I have a Carefree Beauty x J5 seed that germinated without cold stratification. When I looked at the two halves of the seed coat I noticed another embryo inside. Does this happen very often and what can I expect from the second embryo? Is this from a separate fertilization or is this an unfertilized egg that developed? Could the embryo have divided to form identical twins? I’m just wondering if anyone has seen this before and if the seedlings differed in any way.
That was very helpful. Now that I read that post I do remember reading it before.
I got out my magnifying glass and the best that I could tell is that the second embryo has its own papery covering so its probably a genetically distinct embryo. Now I just have to wait and see if the second one germinates.
It may be more common than we realize especially if the second embryo doesn’t develop. Also in the past when I saw two seedlings sprouting right next to each other I assumed that I accidentally planted two seeds in that spot and in those cases that may have been true, but it
That’s great you had twin embryos. It seems like the ones with two embryos within a single testa, covering, are much more rare and those are the ones that we are more likely to find haploids.
I’m surprised to have found a number of haploids over the years not only in twin embryos, but also just careful observation as well of seedlings with one embryo per seed. Over the years Rise ‘n’ Shine and ‘Dorcas’ have produced 3 and two, respectively. Unfortunately, for the most part they are relatively weak and most aren’t fertile. That is the challenge with haploids in general and has been reported in potatoes and other crops as well. Finding the relatively rare ones that have enough vigor and fertility to be able to cross is the hope. One of the haploids were just found because the seedling was a repeat bloomer and the other parent was a one time bloomer homozygous for one time bloom. Chromosome counts confirmed it was diploid. Even in a cross with repeat bloomers there was a seedling that seemed more petite in size and didn’t have any characteristics of the male parent and was found to be diploid as well.
I think if we are looking for traits that are consistent with haploids among our seedlings we will eventually find some. Having the tools/skills to confirm ploidy will of course help in the process. I think many are overlooked because they aren’t the goal and because they tend to be a little weaker and are just weeded out. I think haploids of modern tetraploids can be great stepping stones to cross with diploid species and classes of roses to better understant inheritance through more manageable segregation and to help overcome some fertility limitations due to ploidy. It sounds like the French group that worked with haploids made some great seedling populations of their haploid hybrid teas and Rosa wichurana. It sounds like the research component is closed, but Meilland still has and can work with the germplasm.
Hopefully I’ll eventually get some haploids with useful fertility to pursue this line of work. I can still try crosses irregardless of ploidy of course. I’ll keep playing with the haploids I have and see what is possible.

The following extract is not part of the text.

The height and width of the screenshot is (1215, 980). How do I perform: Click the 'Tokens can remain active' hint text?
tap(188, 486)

At first the vocabulary had me a little confused. I’m more used to yeast genetics where haploids are also monoploids. But for tetraploids of roses the haploids ought to be equivalent of diploids. So there’s no physiological reason why at least some of the offspring should not be healthy and vigorous. That’s just how maize inbreds can be these days (very vigorous) unlike 100 years ago where there was incredible heterosis arising from crossing two rather puny inbreds. But with all of the deleterious genes exposed in haploidization of the tetraploid its likely that most of the offspring will be less healthy than the tetraploid parent. It probably had heterosis effects if it was derived from crosses between different genetic bases. Certainly for Carefree Beauty with its complex parentage, halving the chromosome number will take away some desirable traits, while seemingly enriching others. Somehow you need to test a bunch of these to see. Too bad they are so rare.
David wrote: “It sounds like the French group that worked with haploids made some great seedling populations of their haploid hybrid teas and Rosa wichurana.”

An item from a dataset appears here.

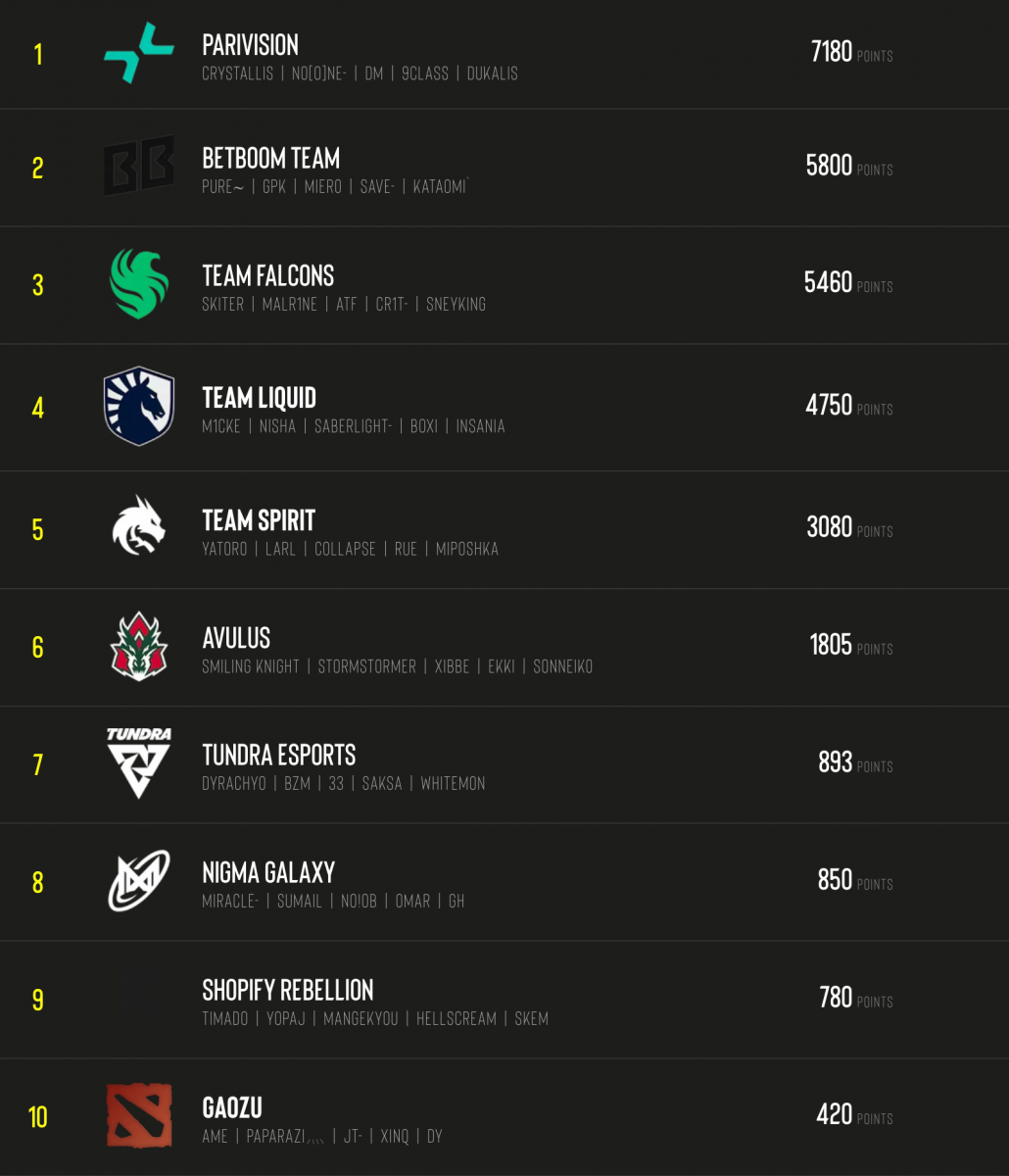Image resolution: width=1009 pixels, height=1176 pixels.
Task: Click the TUNDRA ESPORTS team name
Action: pos(278,755)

I saw the “diplohaploids” derived from florist HTs. (haploids from tetraploids are diploids). Fertility was varied with some not bad. Very reduced plant size and sturdiness: somehow intermediate between thinner stemed, leafed and petaled diploid Slater’s like chinas or laxer patios.
As all these were greenhouse grown, desease resistance is unknown to me. The only fact I was informed is that non expected ploidies were rather frequent in progenies from these “diplohaploids” crossed with diploid species . With the expected diploids were triploids, tetraploids, pentaploids… if I remember well even a quite freaky octoploid.
Here they are split apart. After getting the testae off, one of them appeared to be non-viable (dark and opaque looking rather than pearlescent white) but the other seems to be ok. This was from Yellow Submarine, OP. I had another from Julia Child OP as well, but both embryos were non-viable.
Those ae great pictures Don. Are you going to try to germinate both embryos anyway? I would.
The second embryo did germinate for me , but I accedently broke the root tip off of it when I moved it because it was stuck to the paper towel. I planted it in soil anyway with the hopes that it’ll continue to grow. It hasn’t emerged from the soil yet.